# Los Angeles/Santa Clarita get in here



## fuggitman (Jan 11, 2010)

i know there are a couple of other LA threads, but they look old/dead, so here we are. i'm down to do whatever. kinda itching to go to LACMA though. now, considering this is an SA forum, i'm not sure if anything will come of this, but let's give this the ol' college try, shall we? so come on out of the woodwork housed inside that shell housed inside that cave housed inside that fort housed inside that basement (well, maybe no basement since we're in cali), and LET'S DO THIS!


----------



## popeet (Dec 8, 2005)

fuggit. a cali basement is a garage. so come out of that sleeping bag inside that tent inside that camper shell inside your momma's garage!


----------



## fuggitman (Jan 11, 2010)

but of course. i stand corrected. so, are you willing to come out to play?


----------



## Onigiri (Aug 3, 2010)

Hmm... LACMA... haven't been there in ages (except to prance around their urban light exhibit)!


----------



## fuggitman (Jan 11, 2010)

Hey, anybody hear that?...*woosh*...there!..."Oniiiigiriiiiii...visit me again...I miss those rainbow makers you call feet!" HOLY SH--alright, fine, contrary to what Ben Stiller would have us believe, museums aren't alive (or at the very least, can't talk), but I, too, would like to see those rainbow makers in action, Oni.
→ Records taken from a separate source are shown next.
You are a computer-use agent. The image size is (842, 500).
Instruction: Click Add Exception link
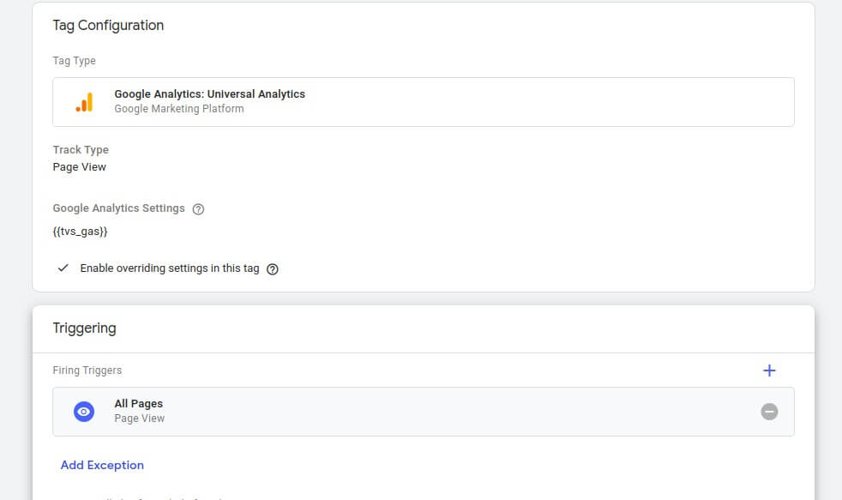(x=102, y=465)
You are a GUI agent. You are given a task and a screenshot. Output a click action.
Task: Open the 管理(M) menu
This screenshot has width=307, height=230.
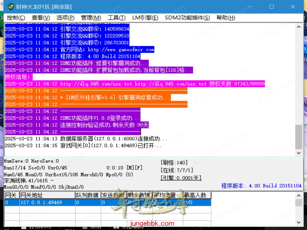point(91,18)
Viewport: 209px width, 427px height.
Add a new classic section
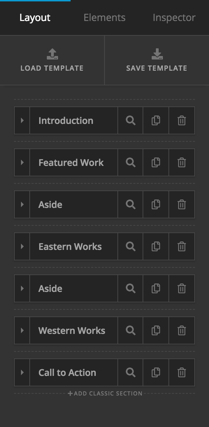coord(105,393)
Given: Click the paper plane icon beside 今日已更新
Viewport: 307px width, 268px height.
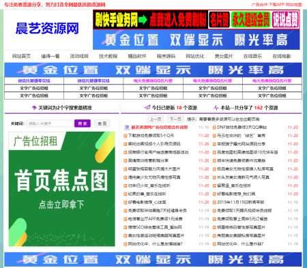Looking at the screenshot, I should pos(147,107).
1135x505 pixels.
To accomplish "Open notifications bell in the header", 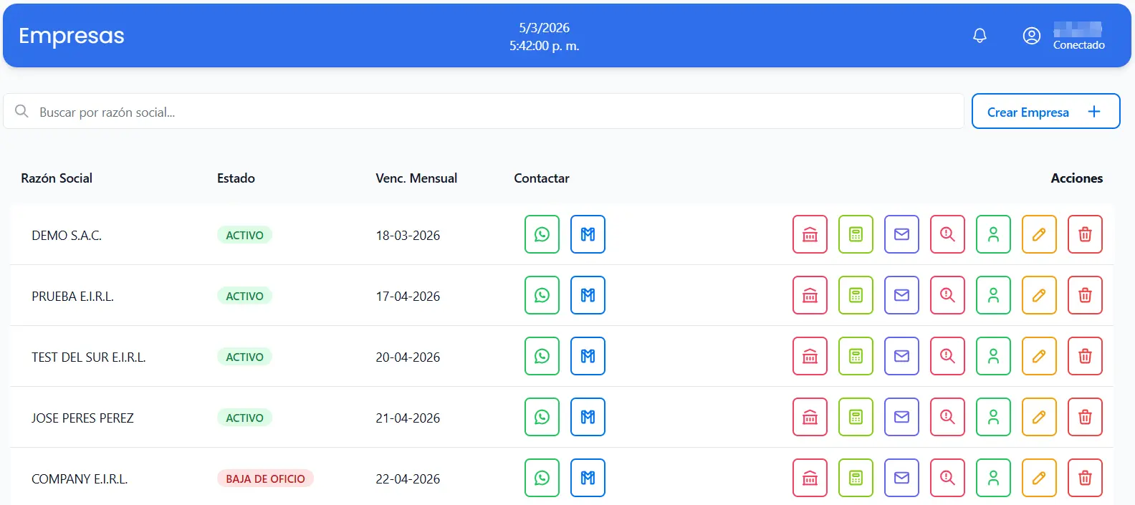I will (x=980, y=35).
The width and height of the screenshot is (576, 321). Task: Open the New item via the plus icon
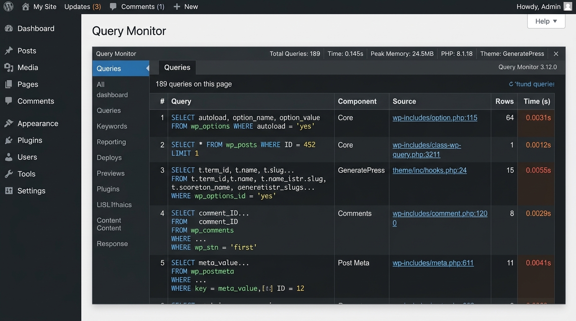[x=176, y=6]
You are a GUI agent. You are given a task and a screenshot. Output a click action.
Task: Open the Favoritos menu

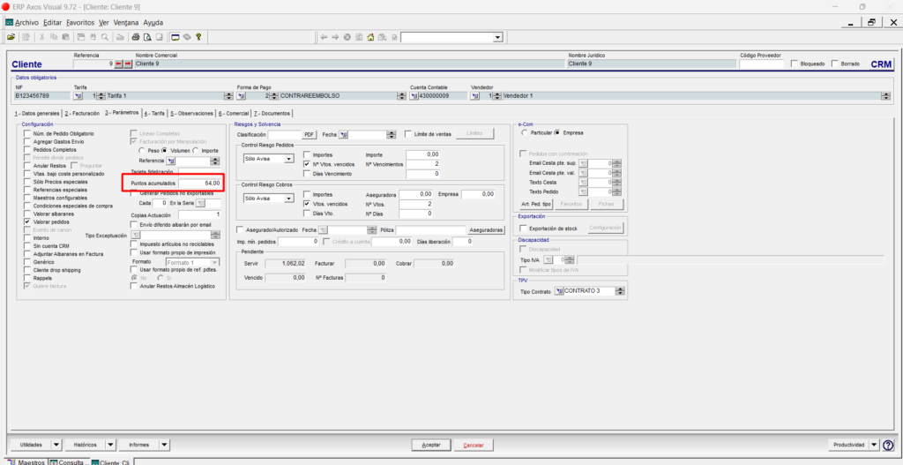(80, 22)
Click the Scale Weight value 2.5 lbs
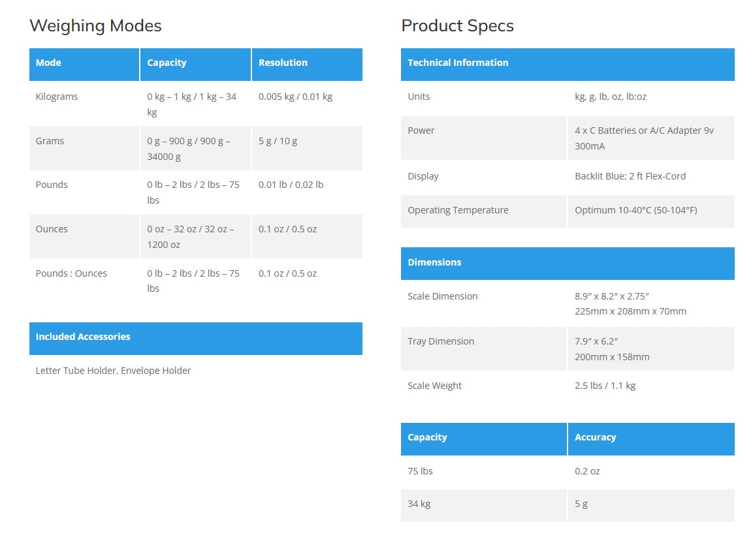Viewport: 753px width, 539px height. pyautogui.click(x=605, y=386)
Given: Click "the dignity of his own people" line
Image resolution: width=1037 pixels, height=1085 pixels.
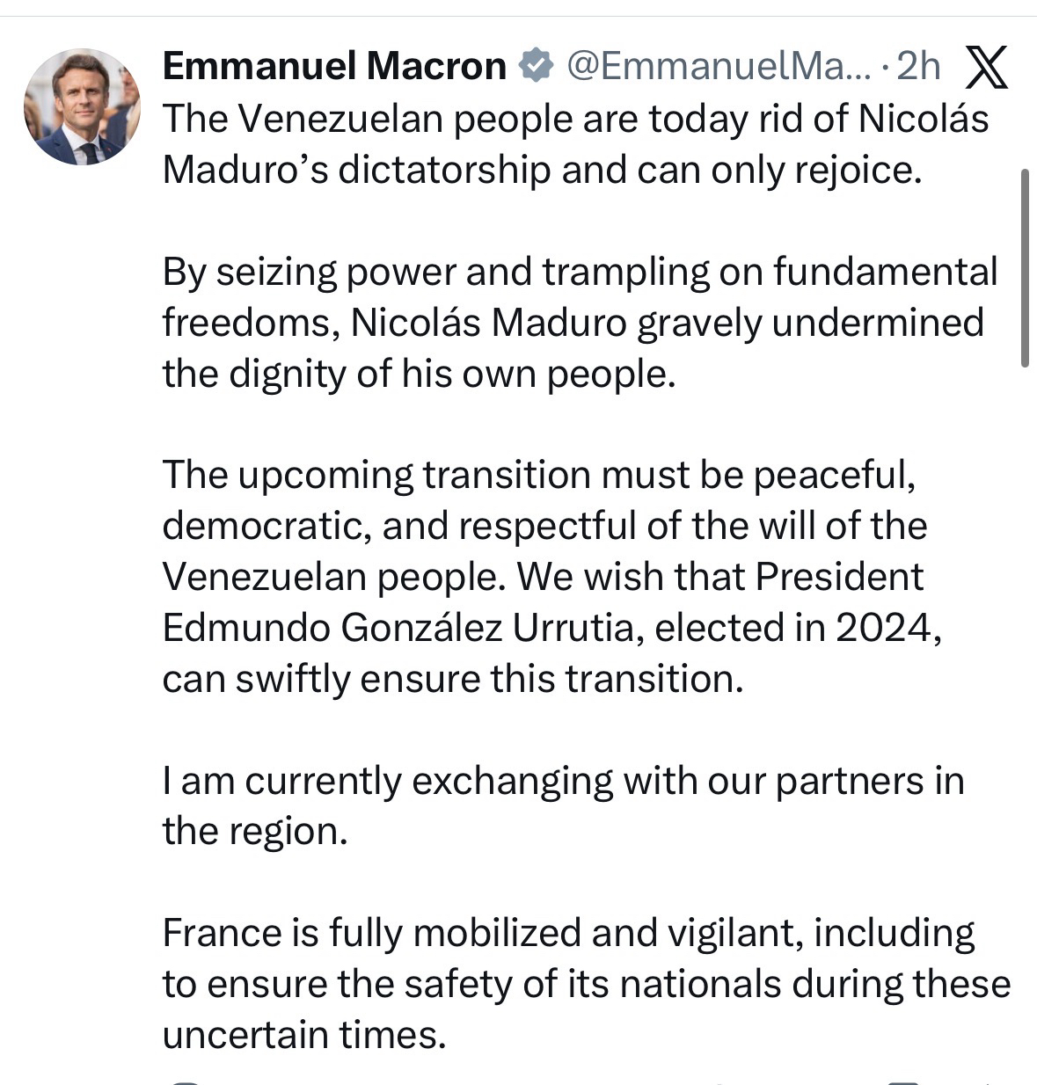Looking at the screenshot, I should pyautogui.click(x=419, y=374).
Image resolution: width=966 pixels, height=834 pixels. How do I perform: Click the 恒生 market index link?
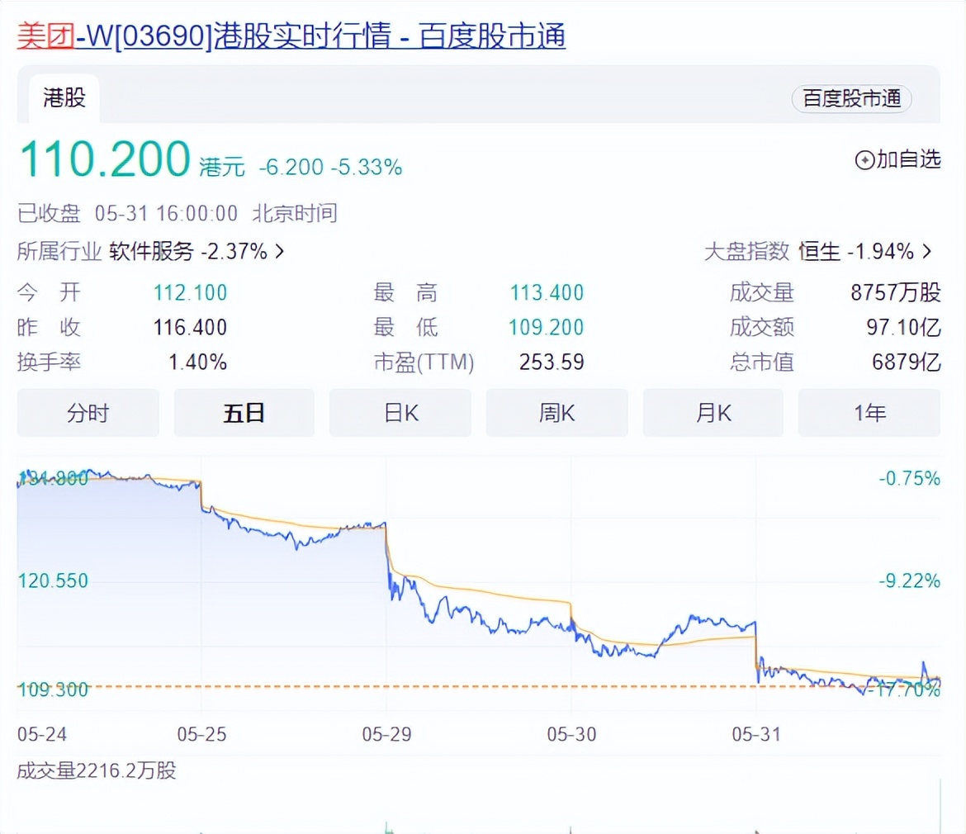click(x=820, y=252)
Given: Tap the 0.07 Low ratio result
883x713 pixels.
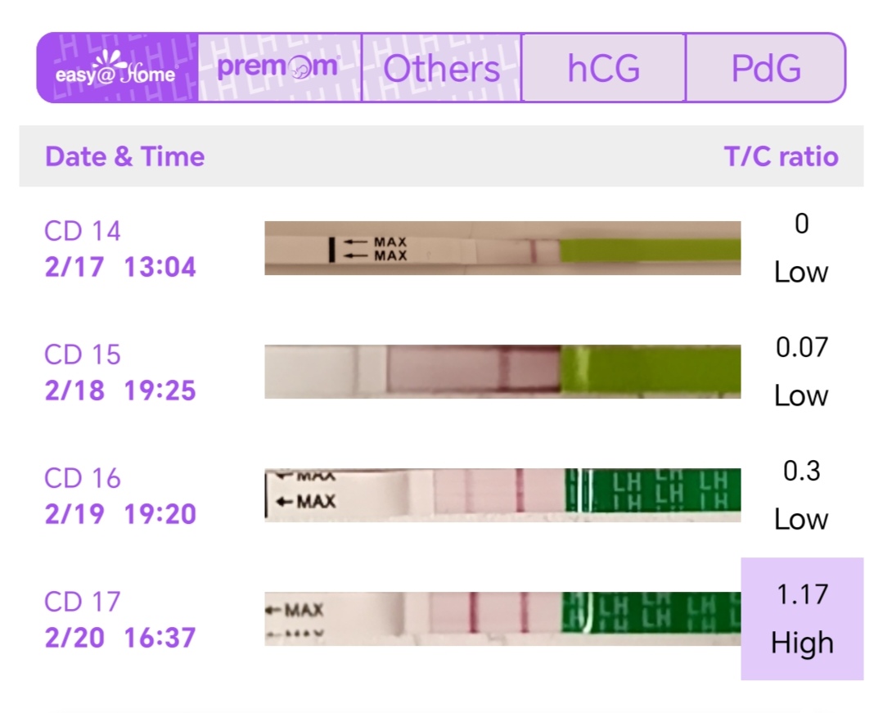Looking at the screenshot, I should [802, 372].

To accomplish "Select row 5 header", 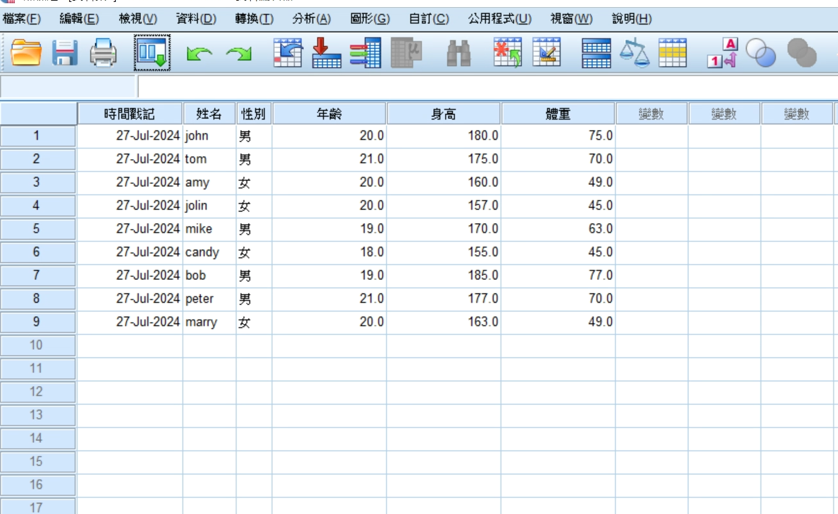I will pos(37,229).
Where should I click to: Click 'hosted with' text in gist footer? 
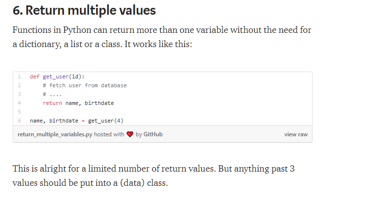(x=109, y=134)
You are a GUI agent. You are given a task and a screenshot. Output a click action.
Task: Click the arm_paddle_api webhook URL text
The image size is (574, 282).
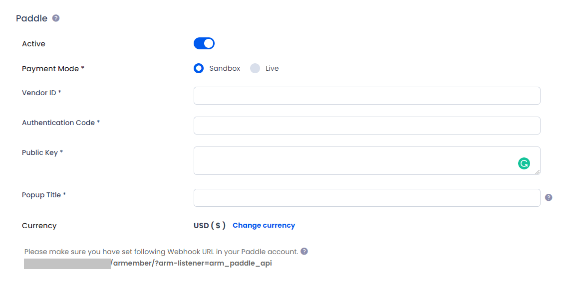191,264
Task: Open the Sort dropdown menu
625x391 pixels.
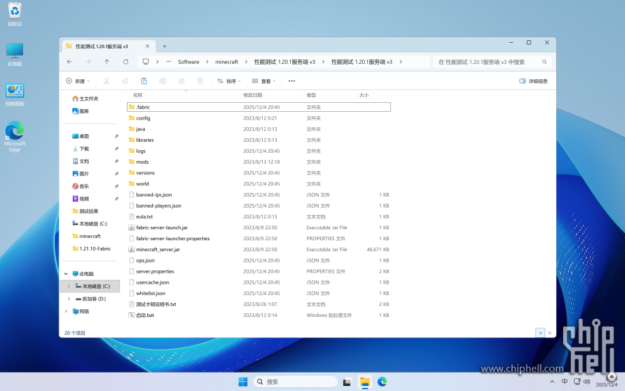Action: 229,81
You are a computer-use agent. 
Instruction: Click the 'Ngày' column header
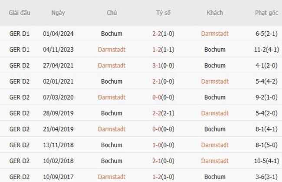[58, 13]
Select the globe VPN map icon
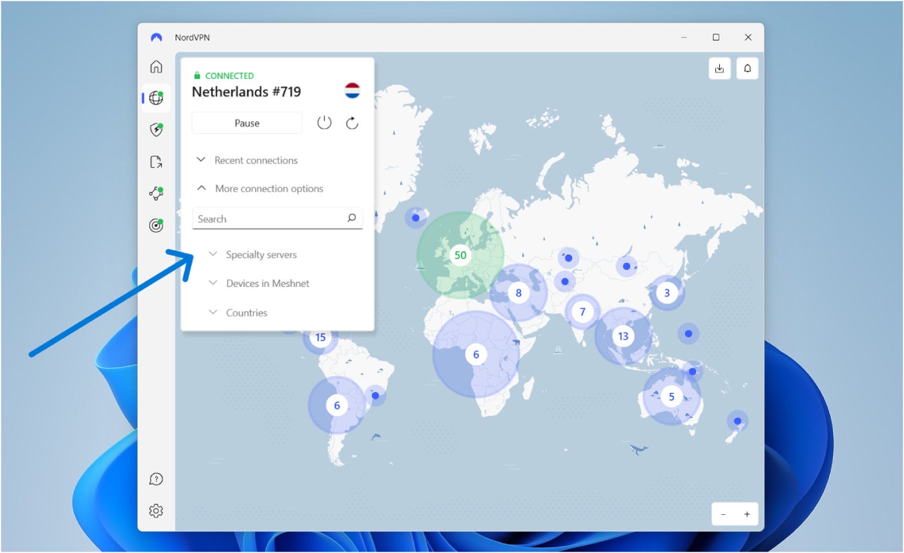The height and width of the screenshot is (553, 904). click(156, 98)

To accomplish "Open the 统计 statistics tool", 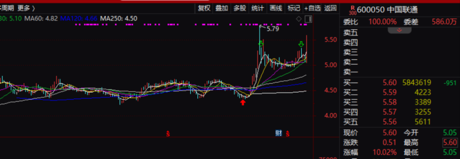I will [258, 8].
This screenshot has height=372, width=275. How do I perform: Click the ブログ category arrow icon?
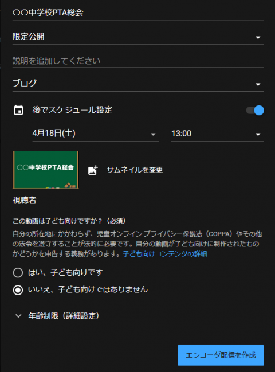point(258,84)
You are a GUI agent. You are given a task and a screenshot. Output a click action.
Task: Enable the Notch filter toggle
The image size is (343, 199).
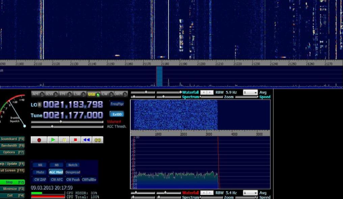tap(73, 165)
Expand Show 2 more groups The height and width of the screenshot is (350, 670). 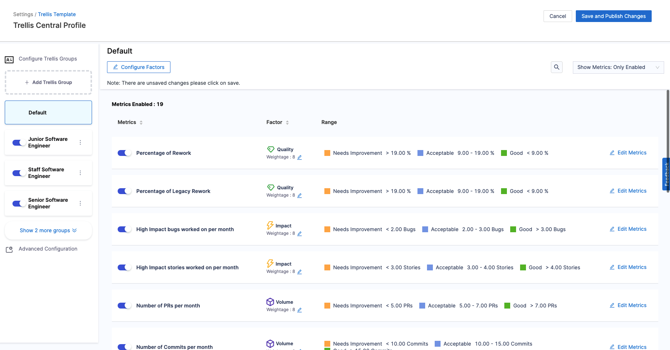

I'll even prance around with you.


----------



## popeet (Dec 8, 2005)

fuggitman said:


> but of course. i stand corrected. so, are you willing to come out to play?


oh, i didn't mean it like that :blush i'm sorry i don't know how to talk to people. i liked your original thing that you said so much i was just running with it. don't be mad at me but i left l.a. last august i'm just being a big mouth. i'm in sweden now :/


----------



## fuggitman (Jan 11, 2010)

popeet said:


> oh, i didn't mean it like that :blush i'm sorry i don't know how to talk to people. i liked your original thing that you said so much i was just running with it. don't be mad at me but i left l.a. last august i'm just being a big mouth. i'm in sweden now :/


No worries, but the obvious solution is to hop on a plane, duh. :b


----------



## sansd (Mar 22, 2006)

I went to LACMA somewhat recently and don't want to go again yet. I might be up for meeting, but I don't really want to spend money and I don't have a car, so only if it's cheap and not very far from me (I am in West LA, almost in Santa Monica).


----------



## fuggitman (Jan 11, 2010)

carambola said:


> I went to LACMA somewhat recently and don't want to go again yet. I might be up for meeting, but I don't really want to spend money and I don't have a car, so only if it's cheap and not very far from me (I am in West LA, almost in Santa Monica).


Beach? I'm down for whatever. Looks like it might just be us two so far though.


----------



## ohgodits2014 (Mar 18, 2011)

I'm down for whatever as long as it's free or at least cheap. I live 40 miles away from Santa Clarita and gas today is $4/gallon, so I don't want to have to spend more money than necessary. How much does it cost to get into LACMA anyway?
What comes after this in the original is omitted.